Retinitis pigmentosa 37 (RP) can be either autosomal recessive or dominant and also affects the retina. The first sign of RP is often difficulty seeing in low light settings (night blindness), which usually occurs during childhood or adolescence. Vision loss is progressive and continues over years or decades. The severity of symptoms and age of onset varies by individual.
|Alternative Names:||ESCS, enhanced S-cone syndrome, retinitis pigmentosa 37|
As humans we have about 23,000 genes. These genes are like tiny instruction manuals that influence our health, growth and development. We inherit half of our genes from our biological mum and the other half from our biological dad. These genes are lined up on structures called chromosomes. Most of us have 23 pairs of chromosomes. The first 22 pairs are called autosomes and for the most part - these are the same among men and women. The 23rd pair determine our sex - two X chromosomes for a female and one X and one Y chromosome for males.
NR2E3-related conditions (including enhanced S-cone syndrome) is known as an autosomal recessive condition. For autosomal recessive conditions, if a person has a variation in one copy of their gene, they are a carrier. This means that they are healthy because they also have a working copy of the gene. But, they can still pass their non-working copy to their child.
If the other parent also happens to be a carrier of the same gene, there is a 25% (1 in 4) chance that they both pass this gene variation on to their child — and as such, have a child affected by the disease.
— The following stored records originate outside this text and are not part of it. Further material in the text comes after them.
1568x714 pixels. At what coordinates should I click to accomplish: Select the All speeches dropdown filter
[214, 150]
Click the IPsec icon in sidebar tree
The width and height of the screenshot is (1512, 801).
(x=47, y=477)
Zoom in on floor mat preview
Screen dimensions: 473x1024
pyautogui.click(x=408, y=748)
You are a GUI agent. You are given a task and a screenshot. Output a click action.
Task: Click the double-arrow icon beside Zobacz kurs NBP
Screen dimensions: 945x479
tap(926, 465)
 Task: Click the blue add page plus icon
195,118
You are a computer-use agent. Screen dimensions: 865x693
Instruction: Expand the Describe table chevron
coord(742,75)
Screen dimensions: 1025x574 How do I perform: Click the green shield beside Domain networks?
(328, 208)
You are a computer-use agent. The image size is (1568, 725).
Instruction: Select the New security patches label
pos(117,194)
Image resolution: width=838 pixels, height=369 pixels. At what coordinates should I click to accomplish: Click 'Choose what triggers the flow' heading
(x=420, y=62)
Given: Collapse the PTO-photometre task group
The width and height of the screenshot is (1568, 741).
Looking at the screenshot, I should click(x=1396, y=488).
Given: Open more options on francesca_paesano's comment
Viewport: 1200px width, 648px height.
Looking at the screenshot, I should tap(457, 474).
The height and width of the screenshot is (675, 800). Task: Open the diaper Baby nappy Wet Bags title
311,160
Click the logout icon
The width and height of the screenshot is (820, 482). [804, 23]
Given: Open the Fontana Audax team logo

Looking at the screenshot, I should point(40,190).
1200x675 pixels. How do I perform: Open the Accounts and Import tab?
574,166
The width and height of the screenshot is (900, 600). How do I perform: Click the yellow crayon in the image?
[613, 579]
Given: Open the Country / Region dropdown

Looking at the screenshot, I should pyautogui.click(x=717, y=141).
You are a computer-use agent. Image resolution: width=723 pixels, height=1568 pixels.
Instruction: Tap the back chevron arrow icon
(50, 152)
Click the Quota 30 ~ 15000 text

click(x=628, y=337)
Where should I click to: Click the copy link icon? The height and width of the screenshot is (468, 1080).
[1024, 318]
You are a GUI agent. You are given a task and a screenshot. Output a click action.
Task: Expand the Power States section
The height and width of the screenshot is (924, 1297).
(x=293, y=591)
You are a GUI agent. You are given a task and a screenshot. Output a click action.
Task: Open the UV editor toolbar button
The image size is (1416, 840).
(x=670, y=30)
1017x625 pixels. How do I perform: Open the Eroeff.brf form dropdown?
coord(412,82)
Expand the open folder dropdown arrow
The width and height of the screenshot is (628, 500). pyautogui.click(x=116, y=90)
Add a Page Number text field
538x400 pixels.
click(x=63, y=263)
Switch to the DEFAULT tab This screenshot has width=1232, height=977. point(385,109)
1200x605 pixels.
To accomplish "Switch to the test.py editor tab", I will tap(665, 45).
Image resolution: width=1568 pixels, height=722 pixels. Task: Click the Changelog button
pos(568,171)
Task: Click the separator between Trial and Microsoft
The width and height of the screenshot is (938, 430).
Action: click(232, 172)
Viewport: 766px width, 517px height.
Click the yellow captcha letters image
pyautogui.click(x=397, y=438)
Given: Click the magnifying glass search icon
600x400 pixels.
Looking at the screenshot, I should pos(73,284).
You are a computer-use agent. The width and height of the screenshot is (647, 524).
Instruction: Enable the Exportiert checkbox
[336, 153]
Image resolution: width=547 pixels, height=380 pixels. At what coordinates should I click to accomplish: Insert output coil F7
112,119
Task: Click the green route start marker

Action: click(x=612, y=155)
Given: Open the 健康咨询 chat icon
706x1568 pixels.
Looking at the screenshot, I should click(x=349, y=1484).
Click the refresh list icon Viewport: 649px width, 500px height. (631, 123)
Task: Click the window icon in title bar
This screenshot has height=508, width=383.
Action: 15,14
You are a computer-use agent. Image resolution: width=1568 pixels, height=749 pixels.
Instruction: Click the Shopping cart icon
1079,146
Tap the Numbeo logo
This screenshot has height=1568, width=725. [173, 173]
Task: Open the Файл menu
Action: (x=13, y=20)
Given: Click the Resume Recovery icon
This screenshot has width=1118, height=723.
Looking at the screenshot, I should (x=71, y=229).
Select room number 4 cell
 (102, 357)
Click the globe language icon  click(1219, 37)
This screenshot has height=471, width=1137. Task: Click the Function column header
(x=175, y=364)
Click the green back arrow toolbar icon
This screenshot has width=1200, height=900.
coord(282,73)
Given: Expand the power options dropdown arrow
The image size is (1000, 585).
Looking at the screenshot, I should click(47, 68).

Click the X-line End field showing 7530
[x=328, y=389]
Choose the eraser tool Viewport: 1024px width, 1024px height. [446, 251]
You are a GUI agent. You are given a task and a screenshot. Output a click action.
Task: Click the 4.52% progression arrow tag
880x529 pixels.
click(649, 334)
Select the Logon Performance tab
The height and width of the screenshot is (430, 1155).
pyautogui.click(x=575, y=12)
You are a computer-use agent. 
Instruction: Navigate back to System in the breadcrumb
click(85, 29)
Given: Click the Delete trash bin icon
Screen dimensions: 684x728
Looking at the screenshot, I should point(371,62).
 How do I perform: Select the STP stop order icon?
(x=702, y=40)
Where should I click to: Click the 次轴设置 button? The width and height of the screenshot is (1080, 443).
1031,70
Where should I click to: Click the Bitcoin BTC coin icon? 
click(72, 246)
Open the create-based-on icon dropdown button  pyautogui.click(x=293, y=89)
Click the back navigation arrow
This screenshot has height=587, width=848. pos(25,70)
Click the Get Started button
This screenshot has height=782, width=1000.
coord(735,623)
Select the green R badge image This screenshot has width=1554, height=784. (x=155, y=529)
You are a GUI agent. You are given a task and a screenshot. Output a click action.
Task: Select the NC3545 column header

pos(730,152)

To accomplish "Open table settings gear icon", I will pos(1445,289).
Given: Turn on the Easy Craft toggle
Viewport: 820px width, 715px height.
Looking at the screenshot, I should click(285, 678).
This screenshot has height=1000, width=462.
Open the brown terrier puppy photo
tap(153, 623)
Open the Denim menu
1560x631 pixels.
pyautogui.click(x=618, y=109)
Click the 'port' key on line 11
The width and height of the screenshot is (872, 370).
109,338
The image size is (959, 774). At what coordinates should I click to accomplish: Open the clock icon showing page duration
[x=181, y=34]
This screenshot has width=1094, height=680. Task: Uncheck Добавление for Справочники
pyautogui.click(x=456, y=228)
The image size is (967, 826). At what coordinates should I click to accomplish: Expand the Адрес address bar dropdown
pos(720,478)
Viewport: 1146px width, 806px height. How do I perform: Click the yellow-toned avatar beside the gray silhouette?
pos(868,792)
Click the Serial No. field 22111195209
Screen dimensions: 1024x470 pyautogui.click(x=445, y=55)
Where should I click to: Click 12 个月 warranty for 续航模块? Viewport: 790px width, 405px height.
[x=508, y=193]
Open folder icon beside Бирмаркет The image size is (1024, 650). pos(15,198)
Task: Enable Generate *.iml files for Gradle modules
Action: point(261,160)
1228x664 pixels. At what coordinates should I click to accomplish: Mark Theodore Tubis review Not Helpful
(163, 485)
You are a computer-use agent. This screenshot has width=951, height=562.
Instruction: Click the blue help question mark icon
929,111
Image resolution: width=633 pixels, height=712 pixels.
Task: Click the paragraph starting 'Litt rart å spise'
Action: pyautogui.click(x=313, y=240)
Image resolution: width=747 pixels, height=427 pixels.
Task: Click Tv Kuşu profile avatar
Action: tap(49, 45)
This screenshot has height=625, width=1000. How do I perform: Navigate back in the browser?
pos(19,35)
If both parents are carriers of NR2E3-related conditions (including enhanced S-cone syndrome), there’s a one in four chance that their children could develop symptoms.
Carrier testing is like a checkup for your genes. It tests to see if you carry a gene variation that could cause a serious genetic disease in your child. Eugene offers an inclusive genetic carrier screening panel that includes NR2E3-related conditions (including enhanced S-cone syndrome), but there's a total 301 conditions that can be tested.
Eugene’s carrier test is a clinical grade test that can be done from the comfort of your own home — it’s just a saliva test. You're also paired with a genetic counsellor who provides mindful support and guidance every step of the way.Learn more about carrier screening
The biggest benefit of screening for NR2E3-related conditions (including enhanced S-cone syndrome) is that it can help future parents understand their reproductive risk so they can be ready and empowered to make more informed decisions. If neither partner are carriers, it provides reassurance and peace of mind that the risk of having a child with a genetic disease is low.
Since 90% of children that have a recessive genetic disease like NR2E3-related conditions (including enhanced S-cone syndrome) had no previous family history of it, it often feels completely out of the blue for the parents. Getting screened is a way to know this risk in advance, which can help familes manage or even prevent the disease in the first place.